- [WORK TO COMPLETE]: Beneath this instruction is a listing. Transcribe from it only the stretch from the line with "How do I perform: Open" through the line with "Export the resource", both end lines included, exactly as written.

DATA SECTION below:

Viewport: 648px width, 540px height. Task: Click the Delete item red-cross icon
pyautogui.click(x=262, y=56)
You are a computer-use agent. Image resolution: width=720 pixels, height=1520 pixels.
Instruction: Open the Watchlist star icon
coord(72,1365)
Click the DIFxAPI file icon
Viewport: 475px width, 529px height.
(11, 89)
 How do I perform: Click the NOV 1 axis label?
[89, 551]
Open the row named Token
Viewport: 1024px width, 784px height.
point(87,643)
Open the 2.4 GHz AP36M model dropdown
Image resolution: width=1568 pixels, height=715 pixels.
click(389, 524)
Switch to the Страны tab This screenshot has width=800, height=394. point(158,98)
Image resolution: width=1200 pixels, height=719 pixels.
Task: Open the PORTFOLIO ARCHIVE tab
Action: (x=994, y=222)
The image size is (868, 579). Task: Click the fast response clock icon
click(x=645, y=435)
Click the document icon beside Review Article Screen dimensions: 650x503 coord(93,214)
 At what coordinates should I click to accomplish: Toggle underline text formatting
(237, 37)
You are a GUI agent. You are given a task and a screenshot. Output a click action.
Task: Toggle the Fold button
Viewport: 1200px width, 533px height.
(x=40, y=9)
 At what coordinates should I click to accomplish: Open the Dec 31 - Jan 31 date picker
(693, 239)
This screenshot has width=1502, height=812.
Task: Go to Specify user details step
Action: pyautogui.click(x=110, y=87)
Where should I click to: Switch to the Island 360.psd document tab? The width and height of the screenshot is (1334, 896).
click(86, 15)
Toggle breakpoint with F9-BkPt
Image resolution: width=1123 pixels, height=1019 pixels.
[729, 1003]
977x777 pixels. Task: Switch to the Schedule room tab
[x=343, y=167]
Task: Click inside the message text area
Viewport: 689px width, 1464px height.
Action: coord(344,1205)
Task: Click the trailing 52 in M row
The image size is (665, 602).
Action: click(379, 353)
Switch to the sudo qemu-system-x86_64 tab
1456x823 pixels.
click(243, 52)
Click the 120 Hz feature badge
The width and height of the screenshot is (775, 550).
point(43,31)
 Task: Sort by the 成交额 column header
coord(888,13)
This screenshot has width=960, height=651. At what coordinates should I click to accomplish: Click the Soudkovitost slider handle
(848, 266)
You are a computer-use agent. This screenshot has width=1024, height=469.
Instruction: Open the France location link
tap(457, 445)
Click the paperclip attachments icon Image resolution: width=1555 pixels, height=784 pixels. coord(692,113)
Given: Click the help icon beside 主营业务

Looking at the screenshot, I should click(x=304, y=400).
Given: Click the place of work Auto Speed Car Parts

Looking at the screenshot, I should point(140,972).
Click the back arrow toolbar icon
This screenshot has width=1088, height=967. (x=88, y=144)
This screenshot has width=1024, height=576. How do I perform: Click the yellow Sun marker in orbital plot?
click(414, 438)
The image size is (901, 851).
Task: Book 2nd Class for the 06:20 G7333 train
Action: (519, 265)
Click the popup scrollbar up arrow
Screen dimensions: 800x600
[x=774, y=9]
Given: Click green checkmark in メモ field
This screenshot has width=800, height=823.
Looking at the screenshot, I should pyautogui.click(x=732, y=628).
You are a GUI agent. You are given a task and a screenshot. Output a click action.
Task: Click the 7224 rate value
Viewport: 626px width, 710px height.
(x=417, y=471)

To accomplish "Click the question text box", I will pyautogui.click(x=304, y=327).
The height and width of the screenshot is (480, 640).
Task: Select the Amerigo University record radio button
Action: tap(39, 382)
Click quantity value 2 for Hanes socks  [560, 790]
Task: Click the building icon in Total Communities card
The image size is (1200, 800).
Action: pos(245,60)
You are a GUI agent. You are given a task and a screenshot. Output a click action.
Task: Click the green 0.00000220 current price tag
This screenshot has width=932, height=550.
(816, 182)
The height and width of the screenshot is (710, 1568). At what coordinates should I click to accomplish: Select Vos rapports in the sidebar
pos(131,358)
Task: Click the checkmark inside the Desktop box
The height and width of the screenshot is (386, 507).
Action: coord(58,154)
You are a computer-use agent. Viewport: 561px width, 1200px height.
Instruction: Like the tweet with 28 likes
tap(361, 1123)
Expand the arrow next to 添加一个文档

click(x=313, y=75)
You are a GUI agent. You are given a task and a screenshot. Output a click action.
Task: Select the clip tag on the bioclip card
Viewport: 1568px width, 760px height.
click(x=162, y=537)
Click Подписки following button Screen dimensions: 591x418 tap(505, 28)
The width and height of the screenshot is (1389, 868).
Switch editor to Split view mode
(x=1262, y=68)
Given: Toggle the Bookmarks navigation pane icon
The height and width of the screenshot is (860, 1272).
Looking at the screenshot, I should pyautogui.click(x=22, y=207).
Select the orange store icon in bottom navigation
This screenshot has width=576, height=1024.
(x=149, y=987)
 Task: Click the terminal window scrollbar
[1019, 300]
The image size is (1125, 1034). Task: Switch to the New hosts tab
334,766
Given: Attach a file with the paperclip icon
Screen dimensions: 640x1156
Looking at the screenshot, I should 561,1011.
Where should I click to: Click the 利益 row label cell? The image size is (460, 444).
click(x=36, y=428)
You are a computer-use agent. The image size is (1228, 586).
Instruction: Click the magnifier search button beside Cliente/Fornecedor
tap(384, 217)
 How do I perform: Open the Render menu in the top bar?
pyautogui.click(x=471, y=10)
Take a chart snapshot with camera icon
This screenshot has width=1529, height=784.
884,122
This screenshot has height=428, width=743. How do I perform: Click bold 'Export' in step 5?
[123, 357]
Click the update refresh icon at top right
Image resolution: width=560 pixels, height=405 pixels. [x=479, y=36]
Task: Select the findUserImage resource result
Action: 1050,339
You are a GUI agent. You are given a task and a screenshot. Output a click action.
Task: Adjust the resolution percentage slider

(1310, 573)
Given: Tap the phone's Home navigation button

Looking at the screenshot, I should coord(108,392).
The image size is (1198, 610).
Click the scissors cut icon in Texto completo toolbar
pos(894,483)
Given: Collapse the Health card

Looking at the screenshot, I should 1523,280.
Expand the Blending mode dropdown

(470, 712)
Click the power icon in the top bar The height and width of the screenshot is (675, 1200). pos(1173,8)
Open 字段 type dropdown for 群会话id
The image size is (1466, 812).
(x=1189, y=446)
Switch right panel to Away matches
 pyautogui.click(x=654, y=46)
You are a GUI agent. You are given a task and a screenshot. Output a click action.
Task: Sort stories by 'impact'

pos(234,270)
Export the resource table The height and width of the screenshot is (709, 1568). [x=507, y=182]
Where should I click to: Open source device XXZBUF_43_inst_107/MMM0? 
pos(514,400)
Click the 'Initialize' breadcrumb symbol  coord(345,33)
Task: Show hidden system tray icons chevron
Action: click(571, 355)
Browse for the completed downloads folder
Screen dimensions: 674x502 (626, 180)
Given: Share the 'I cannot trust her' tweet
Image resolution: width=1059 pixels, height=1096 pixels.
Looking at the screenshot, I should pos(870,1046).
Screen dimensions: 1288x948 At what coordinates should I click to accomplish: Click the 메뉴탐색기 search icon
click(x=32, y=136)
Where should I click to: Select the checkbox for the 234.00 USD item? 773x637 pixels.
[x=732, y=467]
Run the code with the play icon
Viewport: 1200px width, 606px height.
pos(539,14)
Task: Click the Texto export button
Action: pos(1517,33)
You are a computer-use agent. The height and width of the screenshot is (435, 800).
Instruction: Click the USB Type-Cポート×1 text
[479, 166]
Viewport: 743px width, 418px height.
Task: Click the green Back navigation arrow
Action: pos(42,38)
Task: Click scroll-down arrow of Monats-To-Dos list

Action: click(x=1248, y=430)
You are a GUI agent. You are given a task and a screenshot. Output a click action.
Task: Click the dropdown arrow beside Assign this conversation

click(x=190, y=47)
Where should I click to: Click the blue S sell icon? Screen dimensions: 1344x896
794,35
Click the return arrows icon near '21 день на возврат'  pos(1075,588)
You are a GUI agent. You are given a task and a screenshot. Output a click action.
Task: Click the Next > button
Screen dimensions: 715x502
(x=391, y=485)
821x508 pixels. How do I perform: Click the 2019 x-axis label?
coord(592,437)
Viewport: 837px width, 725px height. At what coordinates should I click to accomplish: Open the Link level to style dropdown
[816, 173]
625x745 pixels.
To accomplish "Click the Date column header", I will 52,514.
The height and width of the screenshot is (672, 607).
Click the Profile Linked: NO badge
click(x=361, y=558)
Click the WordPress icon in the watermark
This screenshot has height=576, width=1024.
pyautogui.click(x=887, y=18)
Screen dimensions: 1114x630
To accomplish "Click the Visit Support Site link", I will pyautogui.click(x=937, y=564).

End of DATA SECTION.

- [RESPONSE TO THE EXERCISE]:
 How do I perform: Open the Render menu in the top bar?
pyautogui.click(x=471, y=10)
Take a chart snapshot with camera icon
This screenshot has width=1529, height=784.
884,122
This screenshot has height=428, width=743. How do I perform: Click bold 'Export' in step 5?
[123, 357]
Click the update refresh icon at top right
Image resolution: width=560 pixels, height=405 pixels. [x=479, y=36]
Task: Select the findUserImage resource result
Action: 1050,339
You are a GUI agent. You are given a task and a screenshot. Output a click action.
Task: Adjust the resolution percentage slider

(1310, 573)
Given: Tap the phone's Home navigation button

Looking at the screenshot, I should coord(108,392).
The image size is (1198, 610).
Click the scissors cut icon in Texto completo toolbar
pos(894,483)
Given: Collapse the Health card

Looking at the screenshot, I should 1523,280.
Expand the Blending mode dropdown

(470, 712)
Click the power icon in the top bar The height and width of the screenshot is (675, 1200). pos(1173,8)
Open 字段 type dropdown for 群会话id
The image size is (1466, 812).
(x=1189, y=446)
Switch right panel to Away matches
 pyautogui.click(x=654, y=46)
You are a GUI agent. You are given a task and a screenshot. Output a click action.
Task: Sort stories by 'impact'

pos(234,270)
Export the resource table The height and width of the screenshot is (709, 1568). [x=507, y=182]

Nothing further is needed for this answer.